The heat of 16 drives is going to require some extra fans blowing on the drives to ensure proper cooling.

That's certainly true. Anyone considering something similar should do the
math and be sure they have fans that can provide adequate airflow, and
they should be monitoring the temperature in the enclosure to be sure the fans are doing their job.

If you mixed drives with other speed drives you could have 5400rpm, 7200rpm, 10K drives or 15K drives. The slower drives put out less heat and less vibration. 10K and 15K drivers tended to wear out sooner due to faster motors.

Agreed. In my application, reliability is of highest importance and even the slowest available drives are faster than needed.

You could use some rubber washers to reduce the vibrations for each drive you bolt into a chassis but you run into a problem. Swapping out the drive when it goes bad.

I've used the rubber (or silicone) grommets to reduce noise in my workstation, and they work. In rack-mounted servers the drives are usually packed together very tightly and there may be no room for grommets -- and more importantly, drive cooling in these machines relies on large contact areas between the drives and the thermally conductive drive sleds, so I worry that even if I can use grommets, I may be trading one problem for another. The hot-swap drive sleds make replacing failing/failed drives very easy.

Do you shut down your server and remove and replace a drive, or do you get a hot swap chassis and pull the drive and put in a new drive and let the RAID array rebuild itself?
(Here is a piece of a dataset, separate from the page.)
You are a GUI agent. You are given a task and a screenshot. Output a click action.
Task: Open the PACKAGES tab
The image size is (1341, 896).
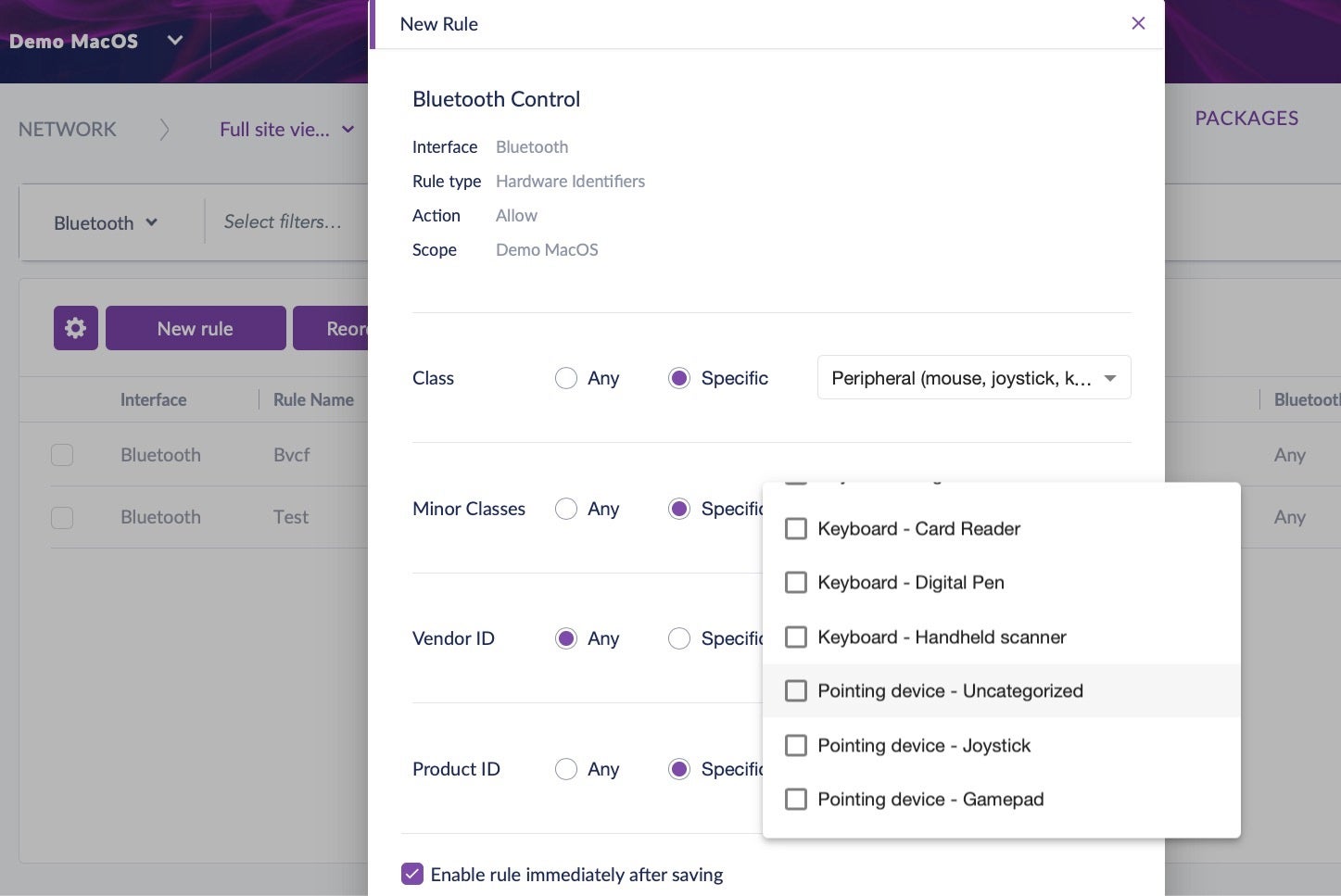1246,119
The hot swap array costs more, but what is the time cost of shutting down a server?

In my case, using a hot-swap chassis is a no-brainer. The extra cost is about $20/drive, and replacing a drive takes a minute or two at most, with no downtime. With a conventional chassis that requires taking the server out of the rack to swap a drive, it's more like 20-30 minutes of work, and downtime. If either your time or your server's uptime is worth anything, the cost is worth it. I figure that I could use the $20/drive to buy 20% more drives at $100 each, but (once again) reliability is the issue. YMMV.
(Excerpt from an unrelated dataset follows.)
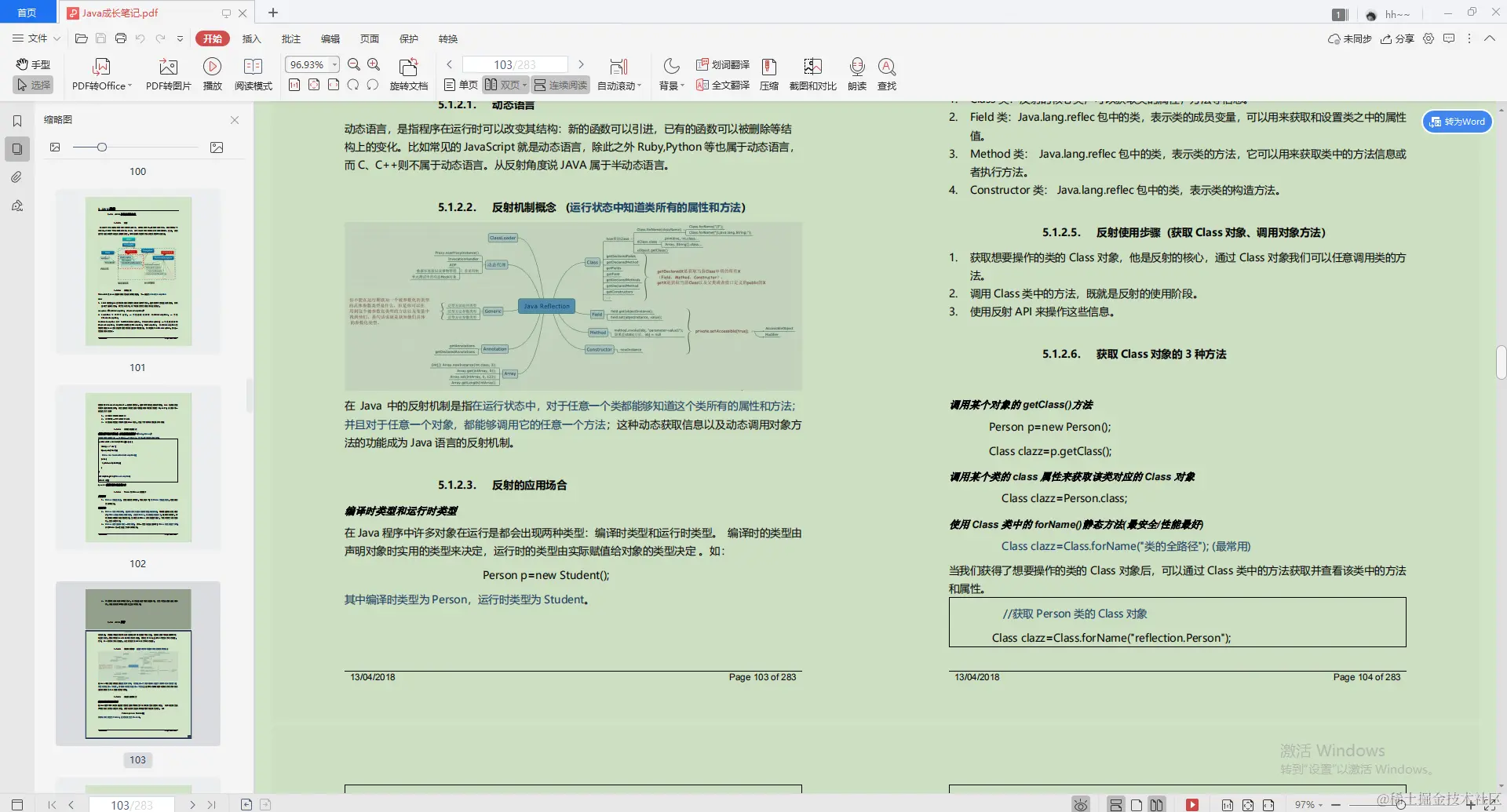Select the page 102 thumbnail
The image size is (1507, 812).
pos(137,467)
The next thing to consider are your drives. Do you go with SATA or SAS? SAS drives are built to be sturdier and handle larger workloads so they say. SAN engineers will tell you that you can use SATA drives and they work great, but when one drive goes, the next drive or two tend to die when you slap in the replacement drive and the RAID array is in the middle of rebuilding. I don't know how true that is today as that info is 5 years old and they wanted to sell us SAS drives at a MUCH higher price point at that time.
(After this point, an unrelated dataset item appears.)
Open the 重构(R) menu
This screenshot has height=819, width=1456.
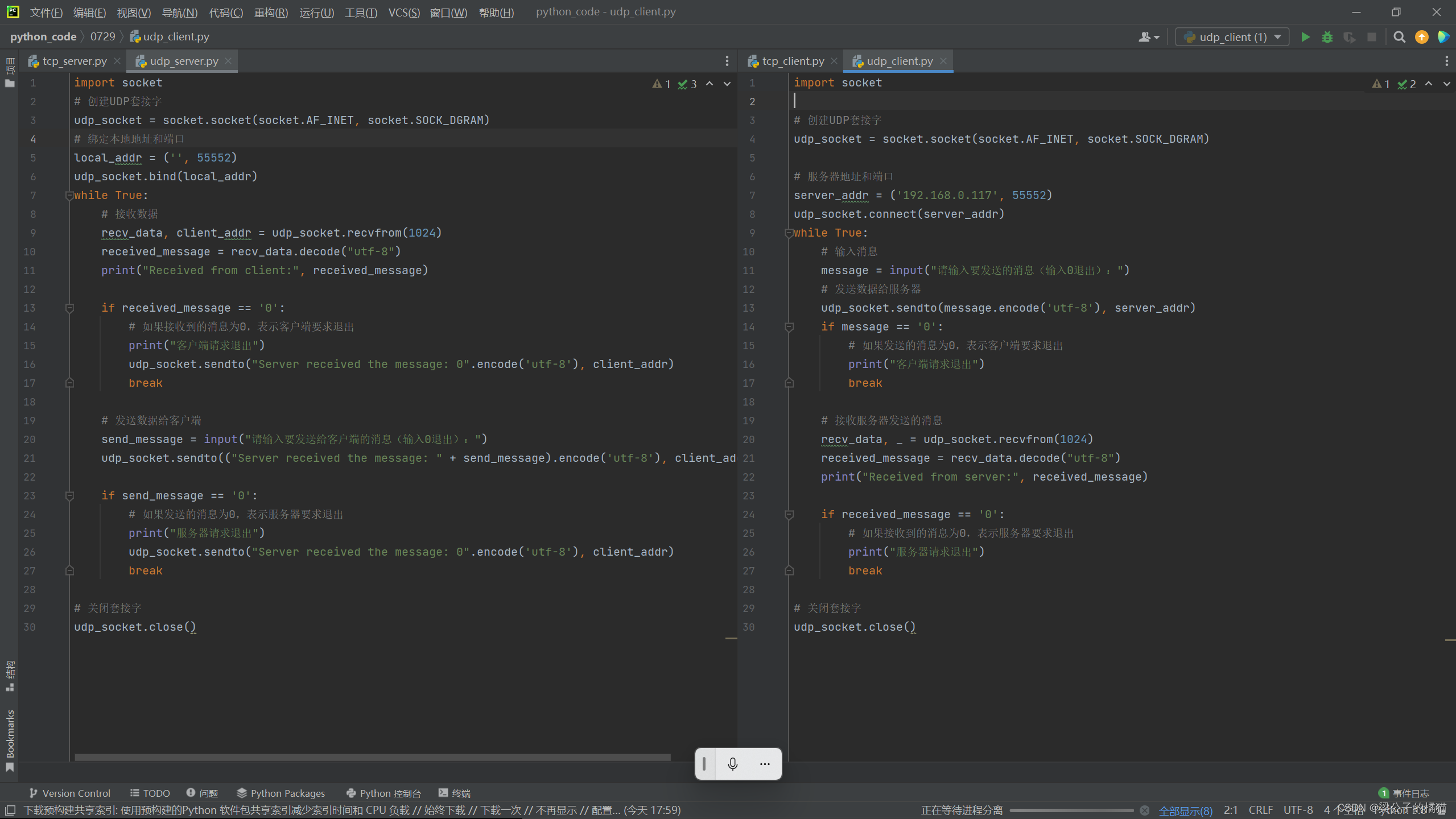(x=271, y=12)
I looked briefly at SAS, but didn't seriously consider it because of the cost. The same physical drives sold with SATA interfaces are often available with SAS interfaces, so it's not a given that a SAS drive is more robust than a similar SATA drive, although this might be true of drives designed specifically for SAS interfaces, if there are any.

AFAIK, SAS drives might offer a speed advantage (although both SATA and SAS drives top out at 6 gigabits per second, much faster than I need). If I needed more speed, I would want to consider hybrid SSD-cached SATA RAIDs, which appear to be faster and cheaper than SAS and much cheaper than an all-SSD solution.

You may want to consider a SAN and a blade server chassis. They have ridiculous amounts of capacity and redundancy depending on budget, direct interface capability into tape backup units, etc. iSCSI netbooting is fast over fiber channel or 10gb Ethernet. You can use 1gb Ethernet if you are on a budget and speed is not an issue. The list goes on.

I use several NAS units over 1 gbps ethernet for backups. I haven't used tape backup for years (too expensive, too slow, too little capacity, too fragile, too labor-intensive, but aside from that, I've nothing against them :) ).